Israel’s high-tech sector has proved resilient, Dagan says. “During the pandemic, much of the global high-tech industry came to a standstill. But here, a rapid government intervention led by the Israel Innovation Authority invested in 300 early-stage companies, which reignited the market and brought back the investors.”
Nor are the widely reported high-tech layoffs cause for alarm, he says. “High-tech, by its nature, is cyclical. It disrupts, creates new business models and reallocates financial and human capital. People move between jobs, and the numbers of those moving in Israel are no higher than in previous years. We still lack some 10,000 skilled engineers, so there are a lot of open jobs.”
Diverse, innovative and flexible
The future of Israel’s high-tech sector remains bright, says Dagan. “Israel is a very diverse innovation hub. It embraces many and varied areas, sells to a swathe of markets and is supported by hundreds of venture capitalists, local and global. Demand continues to rise and R&D centers to expand countrywide. And our size and culture are an advantage in what is becoming an increasingly multidisciplinary world.”
The Israel Innovation Authority emphasizes innovation consortiums that bring together diverse areas of expertise. “There are few places anywhere,” he says, “where you can put, say, an engineer, a programmer, a physician and a marketer in the same room and have them create between them a device to compensate for an insufficient heart.”

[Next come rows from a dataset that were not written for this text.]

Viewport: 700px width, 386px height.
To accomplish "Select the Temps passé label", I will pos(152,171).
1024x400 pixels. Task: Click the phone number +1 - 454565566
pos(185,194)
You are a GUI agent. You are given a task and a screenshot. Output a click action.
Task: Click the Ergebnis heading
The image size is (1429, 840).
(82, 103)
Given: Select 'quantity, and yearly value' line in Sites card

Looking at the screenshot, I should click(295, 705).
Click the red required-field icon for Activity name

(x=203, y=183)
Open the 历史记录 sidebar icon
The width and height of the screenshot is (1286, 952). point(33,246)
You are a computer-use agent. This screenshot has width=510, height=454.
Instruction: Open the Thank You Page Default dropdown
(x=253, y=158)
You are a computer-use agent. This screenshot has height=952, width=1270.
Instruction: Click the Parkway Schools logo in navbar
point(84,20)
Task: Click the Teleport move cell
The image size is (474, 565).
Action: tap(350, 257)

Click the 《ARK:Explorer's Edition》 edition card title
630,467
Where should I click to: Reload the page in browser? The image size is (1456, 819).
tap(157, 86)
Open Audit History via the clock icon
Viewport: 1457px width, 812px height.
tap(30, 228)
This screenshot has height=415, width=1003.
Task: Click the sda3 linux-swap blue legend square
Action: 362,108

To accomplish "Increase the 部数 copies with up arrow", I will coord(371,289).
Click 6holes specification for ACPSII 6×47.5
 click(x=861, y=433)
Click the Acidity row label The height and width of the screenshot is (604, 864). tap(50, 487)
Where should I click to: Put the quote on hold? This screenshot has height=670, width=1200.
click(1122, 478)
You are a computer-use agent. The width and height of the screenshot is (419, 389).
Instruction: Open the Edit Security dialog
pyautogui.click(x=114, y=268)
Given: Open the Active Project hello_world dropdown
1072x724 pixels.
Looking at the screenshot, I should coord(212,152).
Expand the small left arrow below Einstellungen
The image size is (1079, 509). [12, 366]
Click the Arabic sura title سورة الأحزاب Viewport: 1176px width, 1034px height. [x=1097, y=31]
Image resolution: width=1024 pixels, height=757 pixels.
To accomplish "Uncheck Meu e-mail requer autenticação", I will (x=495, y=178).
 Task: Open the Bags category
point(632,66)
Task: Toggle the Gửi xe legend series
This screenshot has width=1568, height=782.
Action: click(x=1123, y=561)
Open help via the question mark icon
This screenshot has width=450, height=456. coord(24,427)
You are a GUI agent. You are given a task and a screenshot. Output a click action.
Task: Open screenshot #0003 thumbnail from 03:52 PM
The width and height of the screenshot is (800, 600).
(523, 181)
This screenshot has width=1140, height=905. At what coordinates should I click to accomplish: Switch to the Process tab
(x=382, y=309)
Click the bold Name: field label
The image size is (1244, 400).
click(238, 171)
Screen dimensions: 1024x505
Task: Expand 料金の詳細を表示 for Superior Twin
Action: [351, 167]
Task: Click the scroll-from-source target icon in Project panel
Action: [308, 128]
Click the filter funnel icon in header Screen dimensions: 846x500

Despite the maturing of Israeli high-tech, it remains innovative and flexible, creating new specialties which evolve into new subsectors. One is unmanned aerial vehicles or drones. “Less than a decade ago, drones were the province of the military,” says Dagan. “Today they’re used globally for search and rescue, security and policing – and Israel’s drone technology is cutting edge. Less than a decade ago, food technology was mainly about probiotics. Today, Israel has hundreds of FoodTech companies, many working in highly complex fermentation and cultured meat technologies. In global investment, we’re second only to the US in absolute terms.”
Foodtech, Dagan point out, is among the new technologies that address global challenges. “As a small, innovative and creative nation, we can enter these areas and scale up fast. Climate, energy, transportation and healthcare are some of the technical fields we engage. Solutions to clogged roads and scarcity of public transportation drivers can be solved by autonomous vehicles and AI, for example. Robot technology may be the answer to maintaining standards of care, and even providing care itself for aging populations whose size may overwhelm the number of doctors and nurses.”
“In Israel, our culture is that we will find a way,” Dagan concludes. “We believe in our abilities, we bring investors to back us up, and when we fail it’s a glorious failure. We will do our root-cause-analysis and start again. We combine optimism and chutzpa with limitless vision.”